Time-Dependent Changes of EPR Signals During LHCII Assembly.

In a stationary DEER experiment, both the LDS-denatured apoprotein and the isolated pigment-protein complex of mutants 90/196 and 106/160 were measured with a long evolution time of 2,500 ns to obtain distance distributions over the entire range of 1.5–6.5 nm.

The denatured samples of both mutants (Fig. 3 A and B, gray trace), expected to adopt a random coiled conformation with some α-helical structure (8), yielded broad distance distributions covering the range of 1.5–6 nm. The individual peaks in these distributions may not be significant but rather result from noise-related distortions introduced during conversion of primary DEER data to distance distributions (21). The fully folded and pigmented proteins showed significant narrowing of their distance distributions and a change in the mean distance. For the span between the stromal and luminal loops in 106/160, the obtained broad peak at 4.1 nm is near the distance between the Cα atoms in the crystal structure of LHCII trimers (3.9 nm, indicated by the black arrow) of trimeric LHCII (1). In contrast, the second peak at 4.9 nm as well as the distances between the labels at the luminal ends of helices H1 and H4 (3.85 nm) were all larger than the distances measured between Cα atoms in the crystal structure (2.8 nm for mutant 90/196). As seen in the distance distributions determined from a rotamer library-based simulation of both mutants, this deviation disappears when the labeled side groups point away from one another and the distances are measured between midpoints of the N-O bonds at the side group termini.

Fig. 3.

Fig. 3.

Distance distributions of LDS-denatured apoprotein and upon LHCII assembly. Data were acquired with a maximum dipolar evolution time of 2,500 ns, the background correction time for 106/160 and 90/196 was 632 and 396 ns, respectively. (A and B) Changes in distance distribution for mutants 106/160 and 90/196, respectively. (C) The dipolar spectra for 90/196 obtained from data cut off at a dipolar evolution time of 1,400 ns and using exponential background correction as in analyzing folding kinetics (vide infra). Gray lines represent the LDS-denatured apoprotein and black lines isolated pigment-protein complexes. The dotted gray traces (A and B) show distance distributions determined from a rotamer library-based simulation. Black arrows (A and B) indicate the distances taken from the crystal structure of trimeric LHCII (1) between the Cα atoms in the labeling positions.
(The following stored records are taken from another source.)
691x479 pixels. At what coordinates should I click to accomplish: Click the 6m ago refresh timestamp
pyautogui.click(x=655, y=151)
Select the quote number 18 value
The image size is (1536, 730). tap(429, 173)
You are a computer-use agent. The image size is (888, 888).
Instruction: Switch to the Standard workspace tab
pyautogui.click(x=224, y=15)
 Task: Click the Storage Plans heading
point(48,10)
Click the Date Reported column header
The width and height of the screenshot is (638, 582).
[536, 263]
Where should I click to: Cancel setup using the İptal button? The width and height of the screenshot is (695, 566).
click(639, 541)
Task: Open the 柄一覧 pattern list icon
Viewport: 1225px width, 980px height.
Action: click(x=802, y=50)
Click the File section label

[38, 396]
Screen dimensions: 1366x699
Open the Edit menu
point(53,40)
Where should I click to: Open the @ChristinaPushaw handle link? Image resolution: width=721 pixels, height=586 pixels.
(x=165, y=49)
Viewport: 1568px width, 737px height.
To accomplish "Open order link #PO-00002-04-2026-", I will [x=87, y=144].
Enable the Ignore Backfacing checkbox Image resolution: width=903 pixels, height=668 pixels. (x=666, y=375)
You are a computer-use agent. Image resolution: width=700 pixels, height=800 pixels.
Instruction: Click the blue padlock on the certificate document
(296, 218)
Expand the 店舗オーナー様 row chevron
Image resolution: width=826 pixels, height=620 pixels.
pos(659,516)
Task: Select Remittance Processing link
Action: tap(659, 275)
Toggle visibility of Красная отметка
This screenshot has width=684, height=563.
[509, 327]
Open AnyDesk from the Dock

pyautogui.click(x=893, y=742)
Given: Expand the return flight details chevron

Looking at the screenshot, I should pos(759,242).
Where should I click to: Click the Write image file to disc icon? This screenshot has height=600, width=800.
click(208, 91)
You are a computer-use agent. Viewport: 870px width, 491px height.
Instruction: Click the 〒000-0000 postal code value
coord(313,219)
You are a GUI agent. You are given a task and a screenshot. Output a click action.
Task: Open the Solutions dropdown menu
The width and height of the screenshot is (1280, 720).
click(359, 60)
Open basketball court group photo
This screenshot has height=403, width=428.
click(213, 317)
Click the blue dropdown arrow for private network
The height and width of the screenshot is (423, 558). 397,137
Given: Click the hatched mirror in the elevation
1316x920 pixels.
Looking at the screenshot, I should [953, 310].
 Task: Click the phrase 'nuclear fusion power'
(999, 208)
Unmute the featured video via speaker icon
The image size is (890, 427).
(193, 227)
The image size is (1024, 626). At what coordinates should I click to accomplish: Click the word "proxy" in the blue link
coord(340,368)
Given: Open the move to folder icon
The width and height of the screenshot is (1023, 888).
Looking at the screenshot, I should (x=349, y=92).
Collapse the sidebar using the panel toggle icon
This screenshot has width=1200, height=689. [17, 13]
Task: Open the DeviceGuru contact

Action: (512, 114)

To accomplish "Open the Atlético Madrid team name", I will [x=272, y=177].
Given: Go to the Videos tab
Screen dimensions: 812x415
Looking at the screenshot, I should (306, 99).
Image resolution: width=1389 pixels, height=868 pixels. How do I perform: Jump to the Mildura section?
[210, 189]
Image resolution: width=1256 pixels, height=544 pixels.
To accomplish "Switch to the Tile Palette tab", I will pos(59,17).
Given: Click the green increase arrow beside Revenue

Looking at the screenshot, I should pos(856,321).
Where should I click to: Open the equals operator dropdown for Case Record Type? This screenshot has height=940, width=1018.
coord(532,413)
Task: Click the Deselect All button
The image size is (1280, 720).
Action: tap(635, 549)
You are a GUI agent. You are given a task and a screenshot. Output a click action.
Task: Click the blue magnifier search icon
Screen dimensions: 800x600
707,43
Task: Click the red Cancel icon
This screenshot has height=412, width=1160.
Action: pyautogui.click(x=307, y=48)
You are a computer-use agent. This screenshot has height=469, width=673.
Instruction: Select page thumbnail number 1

In kinetic EPR measurements of LHCII protein folding, the protein concentration was reduced by a factor of 7.5 compared to the steady-state measurements described above. Thus it was necessary to shorten the dipolar evolution times from 2,500 to 1,500 ns. This partially suppresses long distances due to imperfect background correction. Therefore, protein folding was monitored by focusing on the distance distribution at short distances, where both spin pairs show differences between the unfolded and folded states. In dipolar spectra this corresponds to the large dipolar frequencies, which can be reliably detected even at short evolution times. DEER measurements of the folded double mutants 106/160 and 90/196 measured with dipolar evolution times of 2,500 and 1,500 ns resulted in virtually identical dipolar spectra. Furthermore, unlike computation of distance distributions, the computation of dipolar spectra does not amplify noise-related distortions. Although continuous changes of the distance distribution during folding are also observable, quantification of kinetics from dipolar spectra is thus more reliable, and the remaining influence of noise can be precisely estimated.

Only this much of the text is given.